## Exercise prompt
Look through the data below for the line with "Профессиональные конкурсы (160, 501)" and the line with "WEBPLANETA (127, 2281)", then output those two and all lines in between, exactly as written.

Collected data entries:
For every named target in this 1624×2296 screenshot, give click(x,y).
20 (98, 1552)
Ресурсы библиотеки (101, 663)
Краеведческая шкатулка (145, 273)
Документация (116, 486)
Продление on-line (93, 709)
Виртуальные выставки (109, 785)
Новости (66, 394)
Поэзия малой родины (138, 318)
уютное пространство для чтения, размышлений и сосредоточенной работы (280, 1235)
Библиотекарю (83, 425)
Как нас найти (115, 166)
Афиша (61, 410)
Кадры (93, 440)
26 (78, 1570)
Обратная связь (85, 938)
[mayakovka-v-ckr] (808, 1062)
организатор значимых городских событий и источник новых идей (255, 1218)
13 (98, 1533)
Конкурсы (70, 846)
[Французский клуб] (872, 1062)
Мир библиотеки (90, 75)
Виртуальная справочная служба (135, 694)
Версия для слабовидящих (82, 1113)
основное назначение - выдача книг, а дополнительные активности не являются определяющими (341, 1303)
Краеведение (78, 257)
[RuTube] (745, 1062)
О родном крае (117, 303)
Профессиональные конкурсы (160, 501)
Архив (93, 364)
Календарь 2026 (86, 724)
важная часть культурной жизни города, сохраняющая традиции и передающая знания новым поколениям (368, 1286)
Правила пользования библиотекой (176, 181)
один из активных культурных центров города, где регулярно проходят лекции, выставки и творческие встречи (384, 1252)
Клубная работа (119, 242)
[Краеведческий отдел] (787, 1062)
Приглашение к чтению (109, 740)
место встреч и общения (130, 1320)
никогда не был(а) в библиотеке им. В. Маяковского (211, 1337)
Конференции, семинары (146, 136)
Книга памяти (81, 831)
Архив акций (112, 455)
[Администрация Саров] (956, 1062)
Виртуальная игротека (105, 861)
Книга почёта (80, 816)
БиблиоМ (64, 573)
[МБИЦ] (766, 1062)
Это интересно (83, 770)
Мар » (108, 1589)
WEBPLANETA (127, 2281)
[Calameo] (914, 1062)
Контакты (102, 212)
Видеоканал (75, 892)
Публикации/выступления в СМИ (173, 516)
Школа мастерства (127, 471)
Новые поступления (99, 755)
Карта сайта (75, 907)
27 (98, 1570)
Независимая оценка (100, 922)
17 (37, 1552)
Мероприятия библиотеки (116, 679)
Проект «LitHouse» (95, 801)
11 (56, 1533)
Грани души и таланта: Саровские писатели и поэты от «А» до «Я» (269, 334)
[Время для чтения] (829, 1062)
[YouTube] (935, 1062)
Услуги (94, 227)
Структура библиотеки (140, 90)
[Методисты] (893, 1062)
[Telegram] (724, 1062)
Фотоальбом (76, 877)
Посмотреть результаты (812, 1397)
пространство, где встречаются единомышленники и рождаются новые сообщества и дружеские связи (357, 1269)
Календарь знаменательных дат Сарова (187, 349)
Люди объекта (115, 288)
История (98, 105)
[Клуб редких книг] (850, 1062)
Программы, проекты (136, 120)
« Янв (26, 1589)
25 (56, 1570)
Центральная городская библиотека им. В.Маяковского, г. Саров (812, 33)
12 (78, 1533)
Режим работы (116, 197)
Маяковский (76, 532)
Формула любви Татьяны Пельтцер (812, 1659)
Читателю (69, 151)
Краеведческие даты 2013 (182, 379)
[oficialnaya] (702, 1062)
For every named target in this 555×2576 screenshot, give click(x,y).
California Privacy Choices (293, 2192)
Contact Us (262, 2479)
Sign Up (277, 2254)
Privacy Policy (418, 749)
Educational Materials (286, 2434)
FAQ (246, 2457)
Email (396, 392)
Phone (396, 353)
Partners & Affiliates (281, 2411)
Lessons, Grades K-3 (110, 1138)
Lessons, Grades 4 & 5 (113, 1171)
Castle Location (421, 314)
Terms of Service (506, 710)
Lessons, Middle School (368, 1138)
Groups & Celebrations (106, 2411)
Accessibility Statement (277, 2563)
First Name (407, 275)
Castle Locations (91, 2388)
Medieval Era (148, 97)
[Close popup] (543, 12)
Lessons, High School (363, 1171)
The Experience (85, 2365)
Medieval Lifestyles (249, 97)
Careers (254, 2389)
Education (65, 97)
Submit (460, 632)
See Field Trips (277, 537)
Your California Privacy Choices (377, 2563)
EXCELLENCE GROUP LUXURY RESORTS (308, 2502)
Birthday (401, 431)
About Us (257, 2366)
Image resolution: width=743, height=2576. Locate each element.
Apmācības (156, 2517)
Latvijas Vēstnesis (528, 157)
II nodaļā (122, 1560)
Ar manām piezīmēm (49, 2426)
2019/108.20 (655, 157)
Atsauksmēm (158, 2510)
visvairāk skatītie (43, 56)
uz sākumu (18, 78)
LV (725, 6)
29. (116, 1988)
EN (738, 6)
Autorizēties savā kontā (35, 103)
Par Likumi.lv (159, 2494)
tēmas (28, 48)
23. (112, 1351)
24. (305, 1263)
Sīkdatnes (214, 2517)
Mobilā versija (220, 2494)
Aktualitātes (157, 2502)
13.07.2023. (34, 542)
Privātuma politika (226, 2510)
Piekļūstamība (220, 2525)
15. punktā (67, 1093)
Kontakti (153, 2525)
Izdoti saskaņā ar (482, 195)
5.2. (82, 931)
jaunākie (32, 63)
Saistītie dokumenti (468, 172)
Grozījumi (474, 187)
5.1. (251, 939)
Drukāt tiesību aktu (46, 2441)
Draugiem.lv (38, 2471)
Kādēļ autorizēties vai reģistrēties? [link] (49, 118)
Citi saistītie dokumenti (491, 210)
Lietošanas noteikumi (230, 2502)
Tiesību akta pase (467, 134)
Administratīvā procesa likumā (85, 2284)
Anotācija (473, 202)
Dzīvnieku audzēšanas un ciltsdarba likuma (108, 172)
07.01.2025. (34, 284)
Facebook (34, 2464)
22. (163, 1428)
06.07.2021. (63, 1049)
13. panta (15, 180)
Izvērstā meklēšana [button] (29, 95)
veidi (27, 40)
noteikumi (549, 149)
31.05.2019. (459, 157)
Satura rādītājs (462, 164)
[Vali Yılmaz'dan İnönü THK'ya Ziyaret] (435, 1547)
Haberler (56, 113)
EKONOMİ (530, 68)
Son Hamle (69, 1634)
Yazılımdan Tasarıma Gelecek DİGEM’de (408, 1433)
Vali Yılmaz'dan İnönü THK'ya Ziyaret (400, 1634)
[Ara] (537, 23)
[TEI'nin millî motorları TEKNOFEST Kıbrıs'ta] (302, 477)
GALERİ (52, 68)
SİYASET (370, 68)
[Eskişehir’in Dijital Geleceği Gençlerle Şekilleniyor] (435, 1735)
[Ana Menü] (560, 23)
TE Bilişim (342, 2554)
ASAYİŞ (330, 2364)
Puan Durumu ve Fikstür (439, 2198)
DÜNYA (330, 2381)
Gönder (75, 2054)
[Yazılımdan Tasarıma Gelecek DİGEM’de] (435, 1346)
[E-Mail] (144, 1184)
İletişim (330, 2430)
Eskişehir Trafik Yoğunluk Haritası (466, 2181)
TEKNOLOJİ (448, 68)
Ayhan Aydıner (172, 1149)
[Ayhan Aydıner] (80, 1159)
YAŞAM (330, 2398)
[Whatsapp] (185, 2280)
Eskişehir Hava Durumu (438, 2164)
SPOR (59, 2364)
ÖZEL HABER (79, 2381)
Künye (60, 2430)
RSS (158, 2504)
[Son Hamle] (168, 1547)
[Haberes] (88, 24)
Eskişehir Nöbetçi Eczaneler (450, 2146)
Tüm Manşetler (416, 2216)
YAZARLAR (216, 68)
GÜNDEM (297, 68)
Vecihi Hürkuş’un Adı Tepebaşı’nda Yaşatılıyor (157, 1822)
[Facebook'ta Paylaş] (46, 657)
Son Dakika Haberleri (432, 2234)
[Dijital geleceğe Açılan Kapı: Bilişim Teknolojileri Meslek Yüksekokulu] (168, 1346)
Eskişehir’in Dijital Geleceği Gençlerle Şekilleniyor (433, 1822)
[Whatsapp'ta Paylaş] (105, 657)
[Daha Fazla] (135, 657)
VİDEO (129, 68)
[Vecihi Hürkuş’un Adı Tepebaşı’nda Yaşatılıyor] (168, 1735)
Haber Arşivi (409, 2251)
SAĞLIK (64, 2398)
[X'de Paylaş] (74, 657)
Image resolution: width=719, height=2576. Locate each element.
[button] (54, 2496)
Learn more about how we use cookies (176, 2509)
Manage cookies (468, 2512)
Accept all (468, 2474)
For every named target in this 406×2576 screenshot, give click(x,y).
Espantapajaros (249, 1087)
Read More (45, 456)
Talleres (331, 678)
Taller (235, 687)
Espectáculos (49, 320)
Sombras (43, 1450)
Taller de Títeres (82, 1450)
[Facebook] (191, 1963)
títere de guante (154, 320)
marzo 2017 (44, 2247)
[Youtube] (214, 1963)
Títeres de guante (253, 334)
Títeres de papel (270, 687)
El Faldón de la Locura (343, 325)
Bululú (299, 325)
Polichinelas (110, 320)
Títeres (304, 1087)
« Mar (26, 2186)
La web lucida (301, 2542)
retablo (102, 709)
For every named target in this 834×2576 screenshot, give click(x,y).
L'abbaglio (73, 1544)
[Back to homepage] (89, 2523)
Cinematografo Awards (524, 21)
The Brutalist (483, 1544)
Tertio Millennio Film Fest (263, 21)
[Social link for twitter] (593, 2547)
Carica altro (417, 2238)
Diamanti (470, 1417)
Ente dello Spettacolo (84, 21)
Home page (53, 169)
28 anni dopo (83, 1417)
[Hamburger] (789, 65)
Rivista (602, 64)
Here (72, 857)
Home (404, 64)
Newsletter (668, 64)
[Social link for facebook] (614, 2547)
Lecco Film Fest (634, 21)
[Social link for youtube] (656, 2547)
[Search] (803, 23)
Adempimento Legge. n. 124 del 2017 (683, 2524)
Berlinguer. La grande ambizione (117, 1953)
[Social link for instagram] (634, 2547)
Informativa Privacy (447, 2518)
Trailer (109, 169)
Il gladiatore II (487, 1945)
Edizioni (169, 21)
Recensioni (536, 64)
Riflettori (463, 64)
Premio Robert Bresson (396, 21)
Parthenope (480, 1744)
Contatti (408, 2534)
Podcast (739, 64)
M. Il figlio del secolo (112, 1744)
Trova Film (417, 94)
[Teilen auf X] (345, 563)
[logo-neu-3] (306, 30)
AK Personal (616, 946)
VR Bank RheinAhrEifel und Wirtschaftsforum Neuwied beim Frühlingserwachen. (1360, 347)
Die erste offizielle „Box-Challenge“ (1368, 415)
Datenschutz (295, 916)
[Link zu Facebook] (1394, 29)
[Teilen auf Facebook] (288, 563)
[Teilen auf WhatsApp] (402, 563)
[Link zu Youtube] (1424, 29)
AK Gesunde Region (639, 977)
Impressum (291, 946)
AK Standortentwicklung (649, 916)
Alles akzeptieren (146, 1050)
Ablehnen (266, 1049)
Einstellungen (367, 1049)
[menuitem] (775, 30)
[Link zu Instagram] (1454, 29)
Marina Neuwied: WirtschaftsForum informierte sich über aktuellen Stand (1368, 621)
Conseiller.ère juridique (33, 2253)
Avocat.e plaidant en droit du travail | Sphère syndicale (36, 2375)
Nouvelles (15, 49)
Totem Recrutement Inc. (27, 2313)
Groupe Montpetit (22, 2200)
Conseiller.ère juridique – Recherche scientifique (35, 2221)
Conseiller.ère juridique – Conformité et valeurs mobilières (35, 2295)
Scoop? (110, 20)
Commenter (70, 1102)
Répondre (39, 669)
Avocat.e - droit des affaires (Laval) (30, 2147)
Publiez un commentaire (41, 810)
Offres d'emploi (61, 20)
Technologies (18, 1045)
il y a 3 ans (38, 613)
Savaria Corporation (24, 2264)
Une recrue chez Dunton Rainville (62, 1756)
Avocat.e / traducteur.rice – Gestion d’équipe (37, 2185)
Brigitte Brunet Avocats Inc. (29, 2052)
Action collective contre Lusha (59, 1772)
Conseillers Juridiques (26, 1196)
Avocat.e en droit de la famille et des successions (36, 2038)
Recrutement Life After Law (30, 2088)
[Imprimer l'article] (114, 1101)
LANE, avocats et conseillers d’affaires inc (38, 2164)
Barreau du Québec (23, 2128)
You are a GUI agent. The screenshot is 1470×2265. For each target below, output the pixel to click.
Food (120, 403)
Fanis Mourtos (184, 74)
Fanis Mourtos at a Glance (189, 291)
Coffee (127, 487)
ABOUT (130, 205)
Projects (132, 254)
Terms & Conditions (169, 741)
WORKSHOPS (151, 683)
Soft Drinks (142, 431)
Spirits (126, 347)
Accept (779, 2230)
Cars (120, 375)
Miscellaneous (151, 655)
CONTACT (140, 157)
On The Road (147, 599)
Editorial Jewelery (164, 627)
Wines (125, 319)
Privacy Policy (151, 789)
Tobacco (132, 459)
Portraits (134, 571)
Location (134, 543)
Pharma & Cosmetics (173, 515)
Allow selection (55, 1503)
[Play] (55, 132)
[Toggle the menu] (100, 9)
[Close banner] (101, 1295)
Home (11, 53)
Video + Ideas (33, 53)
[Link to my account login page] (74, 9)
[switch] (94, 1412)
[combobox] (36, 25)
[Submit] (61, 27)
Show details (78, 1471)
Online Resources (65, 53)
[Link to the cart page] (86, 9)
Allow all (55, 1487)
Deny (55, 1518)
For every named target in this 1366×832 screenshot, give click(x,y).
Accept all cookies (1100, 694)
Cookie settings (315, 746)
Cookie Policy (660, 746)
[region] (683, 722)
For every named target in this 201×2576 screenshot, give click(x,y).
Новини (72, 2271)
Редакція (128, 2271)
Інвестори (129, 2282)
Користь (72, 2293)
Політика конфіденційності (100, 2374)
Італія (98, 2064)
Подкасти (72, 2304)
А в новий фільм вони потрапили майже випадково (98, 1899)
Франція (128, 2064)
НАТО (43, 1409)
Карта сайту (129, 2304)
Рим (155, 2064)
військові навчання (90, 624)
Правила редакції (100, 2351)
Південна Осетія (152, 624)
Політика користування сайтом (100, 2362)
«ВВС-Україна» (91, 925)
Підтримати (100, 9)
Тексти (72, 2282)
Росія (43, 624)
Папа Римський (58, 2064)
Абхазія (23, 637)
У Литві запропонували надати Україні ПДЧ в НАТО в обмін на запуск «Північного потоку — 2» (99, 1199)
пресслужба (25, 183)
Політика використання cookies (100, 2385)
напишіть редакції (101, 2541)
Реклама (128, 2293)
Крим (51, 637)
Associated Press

## Solution for this exercise
Профессиональные конкурсы (160, 501)
Архив (93, 364)
Календарь 2026 (86, 724)
важная часть культурной жизни города, сохраняющая традиции и передающая знания новым поколениям (368, 1286)
Правила пользования библиотекой (176, 181)
один из активных культурных центров города, где регулярно проходят лекции, выставки и творческие встречи (384, 1252)
Клубная работа (119, 242)
[Краеведческий отдел] (787, 1062)
Приглашение к чтению (109, 740)
место встреч и общения (130, 1320)
никогда не был(а) в библиотеке им. В. Маяковского (211, 1337)
Конференции, семинары (146, 136)
Книга памяти (81, 831)
Архив акций (112, 455)
[Администрация Саров] (956, 1062)
Виртуальная игротека (105, 861)
Книга почёта (80, 816)
БиблиоМ (64, 573)
[МБИЦ] (766, 1062)
Это интересно (83, 770)
Мар » (108, 1589)
WEBPLANETA (127, 2281)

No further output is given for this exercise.